Re: [Question] why not flush device cache at _vg_commit_raw

Zdenek Kabelac <zdenek.kabelac@xxxxxxxxx> · Wed, 24 Jan 2024 13:35:49 +0100

Dne 24. 01. 24 v 12:58 Anthony Iliopoulos napsal(a):
On Tue, Jan 23, 2024 at 06:50:01PM +0100, Zdenek Kabelac wrote:
Dne 23. 01. 24 v 17:42 Demi Marie Obenour napsal(a):
On Mon, Jan 22, 2024 at 03:52:57PM +0100, Zdenek Kabelac wrote:
Dne 22. 01. 24 v 14:46 Anthony Iliopoulos napsal(a):
On Mon, Jan 22, 2024 at 01:48:41PM +0100, Zdenek Kabelac wrote:
Dne 22. 01. 24 v 12:22 Su Yue napsal(a):
Hi lvm folks,
      Recently We received a report about the device cache issue after vgchange —deltag.
What confuses me is that lvm never calls fsync on block devices even at the end of commit phase.

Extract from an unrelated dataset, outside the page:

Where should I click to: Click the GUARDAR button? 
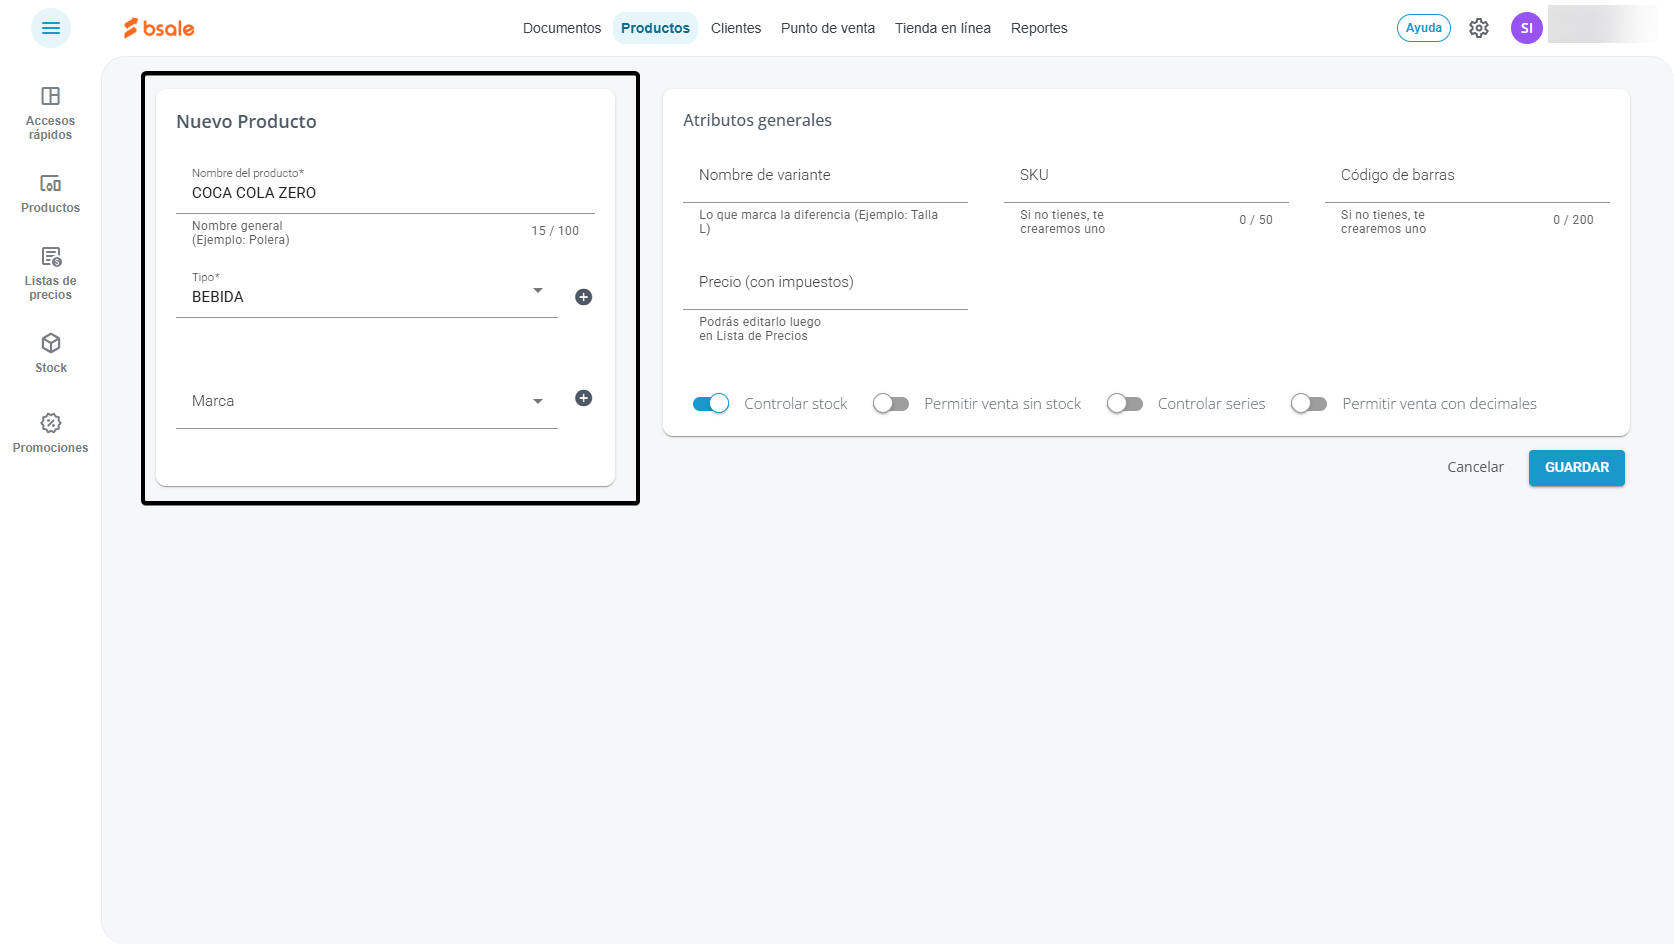[1577, 467]
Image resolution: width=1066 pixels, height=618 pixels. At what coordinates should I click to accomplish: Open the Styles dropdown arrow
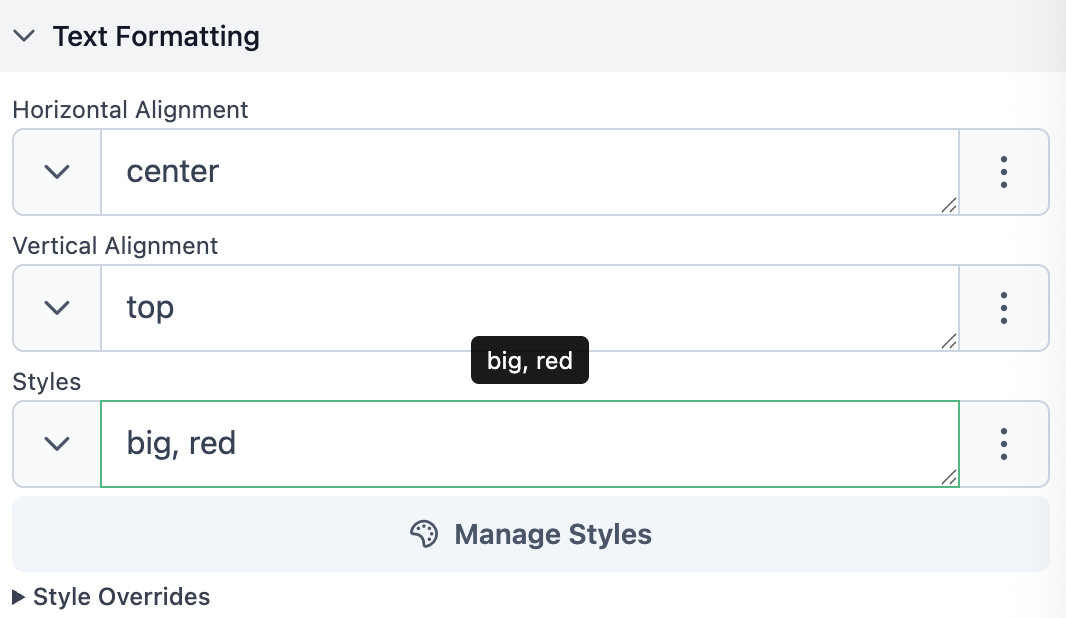click(x=57, y=444)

IIRC, it’s common operations for userspace tools to call fsync/O_SYNC/O_DSYNC while writing
critical data. Yes, lvm2 opens devices with O_DIRECT if they support , but O_DIRECT doesn't
provide data was persistent to storage when write returns. The data can still be in the device cache,
If power failure happens in the timing, such critical metadata/data like vg metadata could be lost.

Is there any particular reason not to flush data cache at VG commit time?

Hi

It seems the call to 'dev_flush()' function got somehow lost over the time
of conversion to async aio usage - I'll investigate.

On the other hand the chance here of losing any data this way would be
really really very specific to some oddly behaving device.

There's no guarantee that data will be persisted to storage without
explicitly flushing the device data cache. Those are usually volatile
write-back caches, so the data aren't really protected against power
loss without fsyncing the blockdev.

At technical level modern storage devices 'should' have enough energy held
internally to be able to flush out all the caches in emergency cases to the
persistent storage. So unless we deal with some 'virtual' storage that may
fake various responses to IO handling - this should not be causing major
troubles.

This is only true for enterprise storage with power loss protection.
The vast majority of Qubes OS users use LVM with consumer storage, which
does not have power loss protection.  If this is unsafe, then Qubes OS
should switch to a different storage pool that flushes drive caches as
needed.

 From lvm2 perspective - there are first written metadata - then there is
usually a full flush of all I/O and suspend to the actual device - if there
is any device already active on such disk -  so even if there would be no
direct flush initiated by lvm2 itself - there is going to such on whenever
we update existing LVs.

Can you elaborate on that? Flushing IO does not imply flushing of the
device cache, but it is not clear what you mean by "suspend" here.

i.e. when you create a snapshot of an LV - the origin LV is being suspended,
so this operation goes with   'flush & fsfreeze' request.
Basically we skip these suspend flags only for 'device extension' where we 
intentionally do not want to flush all data - but we need to know think though 
some cases and how to properly submit fsync() for them.

We also may likely need to extend this also to some files maintained by lvm2
where we may likely go with fdatasync().

There is usually a stream of cache flushing operation whenever i.e.
thin-pool is synchronizing metadata or any app running of device is
synchronizing its data as well.

We cannot make any assumptions about what processes may be running and
if they are actually doing fsync on the partition. Also, on devices that
support FUA, data integrity operations are optimized by leveraging that
and global device cache is elided.

Note - it's not that we would want to depend on them. All I mean by this is - 
that in practice the race-window where the potential data remains only in 
disk's cache is very small - that's also likely the reason why we have not 
spotted it yet.

In our case this came in because LV tag manipulation wasn't properly
persisted in some HA failover scenario, but definitely not resulted to
actual data loss.

I'd be very interested in the more detailed description of this scenario how 
it's been observed and whether we can manage to write some simulation for this 
in our test suite  with monitoring via i.e. perf or something like this.

An alternative to fsync on the blockdev would be to do open the device
with O_DSYNC or submit io with RWF_DSYNC so that all writes are flushed
to the storage medium.

I guess our dev_flush() function is mostly handling all those cases properly
with the use of  ioctl(BLKFLSBUF).
The only problem is - it's usage somehow vanished - and even in the past it's 
been  basically used only for non-direct usage so likely still not correct.

Regards

Zdenek